JAKARTA– Gerakan Kesejahteraan Nasional (Gekanas) hari ini resmi mengajukan uji formil dan uji materiil secara terbatas terhadap UU 11/2020 tentang Cipta Kerja ke Mahkamah Konstitusi.
Gekanas merupakan sebuah organisasi aliansi yang terdiri dari serikat pekerja/serikat buruh, peneliti, praktisi hukum, akademisi dan LSM yang berfokus pada isu kesejahteraan sosial dan ketenagakerjaan.
Presidium Gekanas, Indra Munazwar mengatakan, dasar pengajuan gugatan ini dikarenakan subtansi materi yang dimuat di dalam UU Cipta Kerja sarat kepentingan pihak tertentu dan banyak merugikan bagi sisi pekerja.
“Beberapa permasalahan yang akan menjadi materi gugatan UU 11/2020 tentang Cipta Kerja akan terpusat dalam persoalan ketenagalistrikan dan ketenagakerjaan yang merupakan sebagian besar masalah di dalam materi undang undang tersebut,” beber Indra dalam siaran pers, Senin (7/12/2020).
Terkait permasalahan ketenagalistrikan karena merupakan salah satu cabang produksi yang penting bagi negara dan menguasai hajat hidup orang banyak sebagaimana ditegaskan dalam Pasal 33 ayat (2) UUD NRI 1945. Penegasan ketentuan yang dimaksud pun telah dikukuhkan oleh keputusan Mahkamah Konstitusi dengan putusan Nomor: 111/PUU-XIII/2015.
“Artinya secara prinsip, sektor ketenagalistrikan harusnya dikuasai oleh negara secara penuh. Namun pada kenyataannya, melalui UU 11/2020 tentang Cipta Kerja, negara malah membiarkan pihak swasta dapat menguasainya secara penuh,” jelasnya.
Masuk ke dalam sumber masalah utama yakni permasalahan ketenagakerjaan, Gekanas berpendapat penyederhanaan dan kemudahan berinvestasi yang diatur dalam UU Cipta Kerja menyimpan banyak masalah yang berpotensi menimbulkan pertentangan terhadap UUD 1945. Beberapa permasalahan tersebut antara lain seperti aturan penggunaan tenaga kerja asing (TKA) yang tidak diwajibkan memiliki sertifikat kompetensi internasional sesuai yang dibutuhkan oleh pengguna. Hal tersebut diatur di dalam pasal 42 UU 11/2020 tentang Cipta Kerja.

> Data Hasil Ekstraksi:
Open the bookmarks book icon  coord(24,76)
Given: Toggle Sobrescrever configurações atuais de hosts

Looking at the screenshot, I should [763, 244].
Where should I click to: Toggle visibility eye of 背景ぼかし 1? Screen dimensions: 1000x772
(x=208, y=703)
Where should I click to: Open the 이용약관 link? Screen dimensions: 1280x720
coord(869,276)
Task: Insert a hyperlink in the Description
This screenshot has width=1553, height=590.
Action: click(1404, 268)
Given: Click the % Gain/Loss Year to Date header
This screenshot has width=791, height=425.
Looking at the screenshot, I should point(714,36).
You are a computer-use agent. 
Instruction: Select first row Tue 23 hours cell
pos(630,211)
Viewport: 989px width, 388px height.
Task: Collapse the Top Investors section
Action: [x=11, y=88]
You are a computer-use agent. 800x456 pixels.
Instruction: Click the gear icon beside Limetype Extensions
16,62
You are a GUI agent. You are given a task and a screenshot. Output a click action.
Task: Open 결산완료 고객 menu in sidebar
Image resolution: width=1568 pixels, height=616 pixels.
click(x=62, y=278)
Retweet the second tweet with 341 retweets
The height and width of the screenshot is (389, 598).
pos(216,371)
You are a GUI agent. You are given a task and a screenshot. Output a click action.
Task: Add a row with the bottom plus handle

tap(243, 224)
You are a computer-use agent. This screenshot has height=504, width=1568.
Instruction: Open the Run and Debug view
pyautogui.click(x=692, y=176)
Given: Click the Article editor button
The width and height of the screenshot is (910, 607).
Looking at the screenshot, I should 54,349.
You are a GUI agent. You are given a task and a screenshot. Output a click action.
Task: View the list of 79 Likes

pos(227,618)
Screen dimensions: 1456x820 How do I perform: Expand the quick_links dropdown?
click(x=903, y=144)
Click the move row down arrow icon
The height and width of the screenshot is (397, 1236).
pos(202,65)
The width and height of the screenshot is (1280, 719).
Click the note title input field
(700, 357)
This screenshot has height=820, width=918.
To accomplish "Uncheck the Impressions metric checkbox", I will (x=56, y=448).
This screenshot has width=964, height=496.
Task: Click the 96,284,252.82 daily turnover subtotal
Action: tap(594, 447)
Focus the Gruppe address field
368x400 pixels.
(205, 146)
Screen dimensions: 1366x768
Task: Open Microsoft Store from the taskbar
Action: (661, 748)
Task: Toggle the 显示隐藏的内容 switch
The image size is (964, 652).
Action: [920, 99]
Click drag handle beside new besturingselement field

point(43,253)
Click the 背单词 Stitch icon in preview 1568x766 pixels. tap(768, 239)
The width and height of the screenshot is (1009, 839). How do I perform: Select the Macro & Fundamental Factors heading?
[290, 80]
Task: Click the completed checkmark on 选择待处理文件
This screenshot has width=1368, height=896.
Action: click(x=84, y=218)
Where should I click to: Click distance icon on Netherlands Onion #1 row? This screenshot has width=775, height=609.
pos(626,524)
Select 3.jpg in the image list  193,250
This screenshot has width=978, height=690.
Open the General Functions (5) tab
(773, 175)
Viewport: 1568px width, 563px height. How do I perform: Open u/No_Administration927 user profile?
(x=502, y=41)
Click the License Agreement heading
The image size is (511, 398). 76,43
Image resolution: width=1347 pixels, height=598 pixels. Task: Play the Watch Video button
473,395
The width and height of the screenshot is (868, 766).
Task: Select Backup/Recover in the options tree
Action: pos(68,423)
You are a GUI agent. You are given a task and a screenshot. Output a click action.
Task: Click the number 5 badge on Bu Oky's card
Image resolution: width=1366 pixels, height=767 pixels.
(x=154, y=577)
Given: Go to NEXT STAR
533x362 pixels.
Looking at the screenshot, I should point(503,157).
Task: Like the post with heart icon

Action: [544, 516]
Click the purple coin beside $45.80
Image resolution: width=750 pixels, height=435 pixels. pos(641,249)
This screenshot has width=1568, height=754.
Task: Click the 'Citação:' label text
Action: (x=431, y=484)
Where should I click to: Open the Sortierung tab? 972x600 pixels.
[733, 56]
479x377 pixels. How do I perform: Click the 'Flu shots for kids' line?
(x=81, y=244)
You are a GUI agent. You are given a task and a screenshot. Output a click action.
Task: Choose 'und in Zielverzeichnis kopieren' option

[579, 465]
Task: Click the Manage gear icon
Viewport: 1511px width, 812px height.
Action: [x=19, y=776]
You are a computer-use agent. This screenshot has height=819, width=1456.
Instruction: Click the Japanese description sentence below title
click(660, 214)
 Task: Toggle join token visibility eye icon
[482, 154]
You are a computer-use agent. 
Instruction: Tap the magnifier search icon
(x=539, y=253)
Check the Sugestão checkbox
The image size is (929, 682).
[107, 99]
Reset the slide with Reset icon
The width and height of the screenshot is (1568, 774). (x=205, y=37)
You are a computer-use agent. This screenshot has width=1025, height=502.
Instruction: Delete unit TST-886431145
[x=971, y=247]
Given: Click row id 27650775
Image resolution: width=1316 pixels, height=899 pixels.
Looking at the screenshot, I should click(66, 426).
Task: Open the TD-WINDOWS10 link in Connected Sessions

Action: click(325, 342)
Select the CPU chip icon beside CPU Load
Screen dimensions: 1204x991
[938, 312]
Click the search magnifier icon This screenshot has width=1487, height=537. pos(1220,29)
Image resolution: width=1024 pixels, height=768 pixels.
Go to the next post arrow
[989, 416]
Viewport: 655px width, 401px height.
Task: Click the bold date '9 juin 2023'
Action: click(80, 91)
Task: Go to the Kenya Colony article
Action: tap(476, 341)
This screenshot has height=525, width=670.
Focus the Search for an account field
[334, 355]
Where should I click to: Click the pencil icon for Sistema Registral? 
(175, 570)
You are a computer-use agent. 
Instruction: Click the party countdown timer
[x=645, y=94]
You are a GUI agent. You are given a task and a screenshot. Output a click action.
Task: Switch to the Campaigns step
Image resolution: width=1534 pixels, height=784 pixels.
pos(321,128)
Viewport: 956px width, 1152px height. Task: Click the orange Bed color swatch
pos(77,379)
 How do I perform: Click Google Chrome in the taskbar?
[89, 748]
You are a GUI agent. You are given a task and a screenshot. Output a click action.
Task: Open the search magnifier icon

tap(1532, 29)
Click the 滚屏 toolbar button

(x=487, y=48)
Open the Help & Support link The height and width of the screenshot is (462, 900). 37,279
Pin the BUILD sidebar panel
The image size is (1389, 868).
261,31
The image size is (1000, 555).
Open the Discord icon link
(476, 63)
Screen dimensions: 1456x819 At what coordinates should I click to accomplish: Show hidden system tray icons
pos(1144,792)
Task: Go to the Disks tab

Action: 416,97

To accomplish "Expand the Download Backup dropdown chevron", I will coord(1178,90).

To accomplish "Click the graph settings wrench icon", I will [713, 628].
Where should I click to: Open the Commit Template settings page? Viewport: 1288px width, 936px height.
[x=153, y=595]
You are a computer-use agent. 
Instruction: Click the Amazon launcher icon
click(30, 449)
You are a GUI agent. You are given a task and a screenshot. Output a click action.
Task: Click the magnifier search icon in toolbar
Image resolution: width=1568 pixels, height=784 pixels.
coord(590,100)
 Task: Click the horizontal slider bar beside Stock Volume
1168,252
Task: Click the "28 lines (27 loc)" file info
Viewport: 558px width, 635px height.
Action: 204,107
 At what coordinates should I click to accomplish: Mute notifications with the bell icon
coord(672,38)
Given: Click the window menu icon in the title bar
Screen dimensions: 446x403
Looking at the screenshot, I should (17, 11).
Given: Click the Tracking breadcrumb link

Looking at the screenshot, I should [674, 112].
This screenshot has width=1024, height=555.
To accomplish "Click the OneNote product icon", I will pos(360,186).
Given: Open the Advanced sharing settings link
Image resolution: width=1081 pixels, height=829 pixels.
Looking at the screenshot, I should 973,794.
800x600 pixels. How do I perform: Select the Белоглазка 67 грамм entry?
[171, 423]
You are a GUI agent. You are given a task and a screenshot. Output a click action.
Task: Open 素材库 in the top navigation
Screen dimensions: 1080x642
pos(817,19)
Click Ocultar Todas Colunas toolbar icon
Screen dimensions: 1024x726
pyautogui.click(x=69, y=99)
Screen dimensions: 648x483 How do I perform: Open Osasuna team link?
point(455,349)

> Yang Perlu Dikerjakan:
Salin tanpa perubahan bagian berita gugatan UU Cipta Kerja yang dibuka dengan kata-kata "Gekanas merupakan sebuah" dan ditutup dengan "bagi sisi pekerja.".

> Hasil Latihan Ini:
Gekanas merupakan sebuah organisasi aliansi yang terdiri dari serikat pekerja/serikat buruh, peneliti, praktisi hukum, akademisi dan LSM yang berfokus pada isu kesejahteraan sosial dan ketenagakerjaan.
Presidium Gekanas, Indra Munazwar mengatakan, dasar pengajuan gugatan ini dikarenakan subtansi materi yang dimuat di dalam UU Cipta Kerja sarat kepentingan pihak tertentu dan banyak merugikan bagi sisi pekerja.